Task brief:
Search the records for the line with "The height and width of the screenshot is (300, 332).". Output that line and each line after it, exactly, and stop at the end; omit pictures.

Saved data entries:
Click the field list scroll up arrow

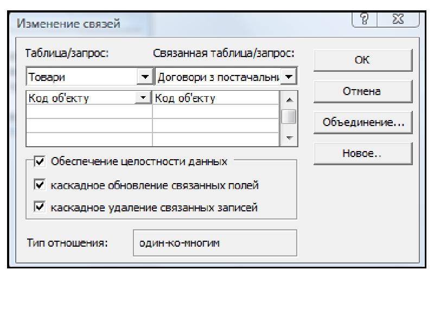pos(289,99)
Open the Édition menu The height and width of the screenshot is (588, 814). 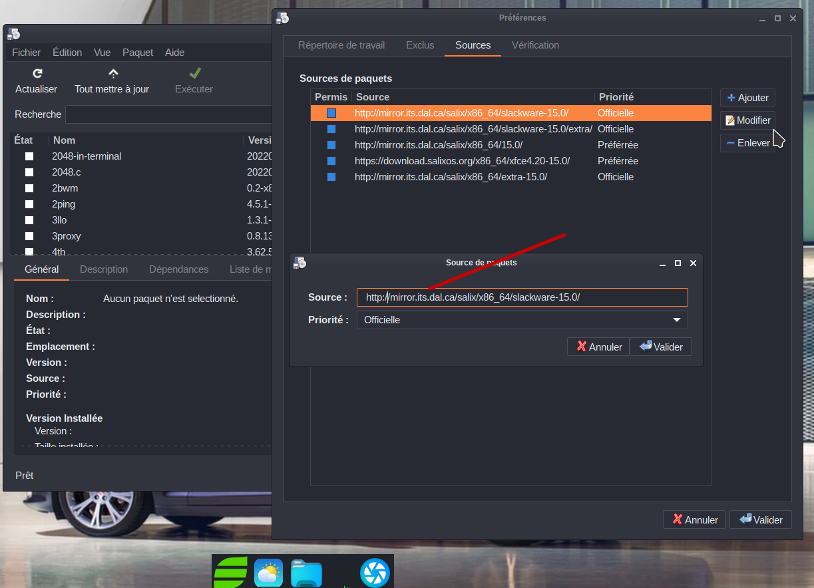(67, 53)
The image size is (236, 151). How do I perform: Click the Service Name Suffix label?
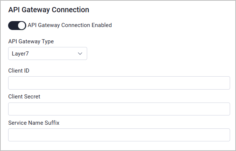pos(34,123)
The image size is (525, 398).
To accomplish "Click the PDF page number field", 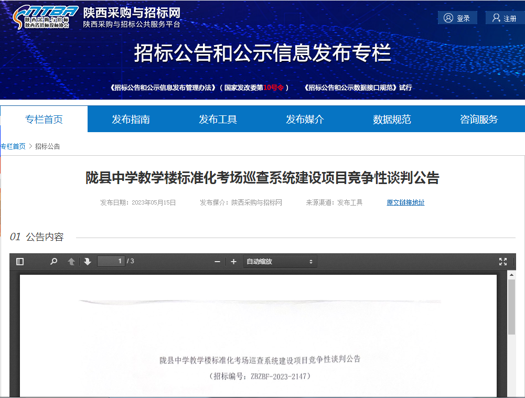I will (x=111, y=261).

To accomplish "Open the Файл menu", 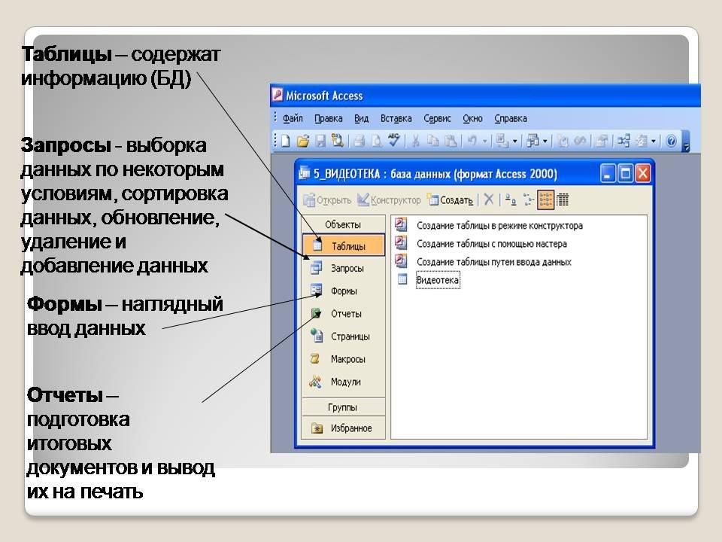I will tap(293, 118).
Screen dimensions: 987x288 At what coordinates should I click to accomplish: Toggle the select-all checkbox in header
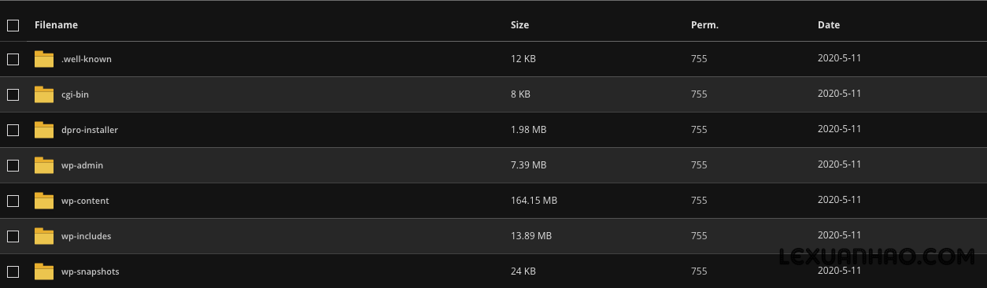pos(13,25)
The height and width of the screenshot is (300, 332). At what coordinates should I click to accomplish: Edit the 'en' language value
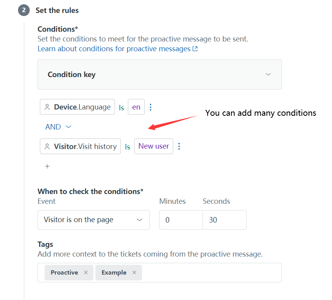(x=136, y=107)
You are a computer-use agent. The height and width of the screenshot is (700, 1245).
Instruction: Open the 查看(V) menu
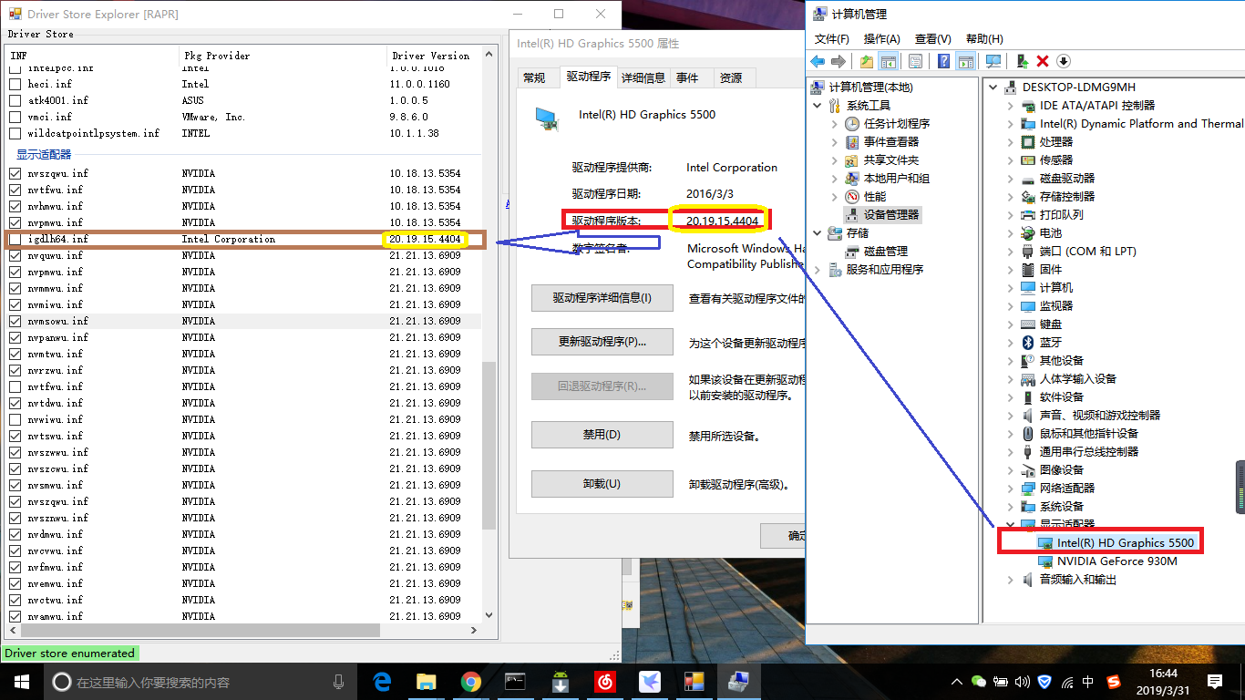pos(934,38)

Output below:
The height and width of the screenshot is (300, 332). At what coordinates should I click to accomplish: Edit the 'en' language value
(x=136, y=107)
You are a computer-use agent. The height and width of the screenshot is (700, 1245).
Instruction: Open the 查看(V) menu
pos(934,38)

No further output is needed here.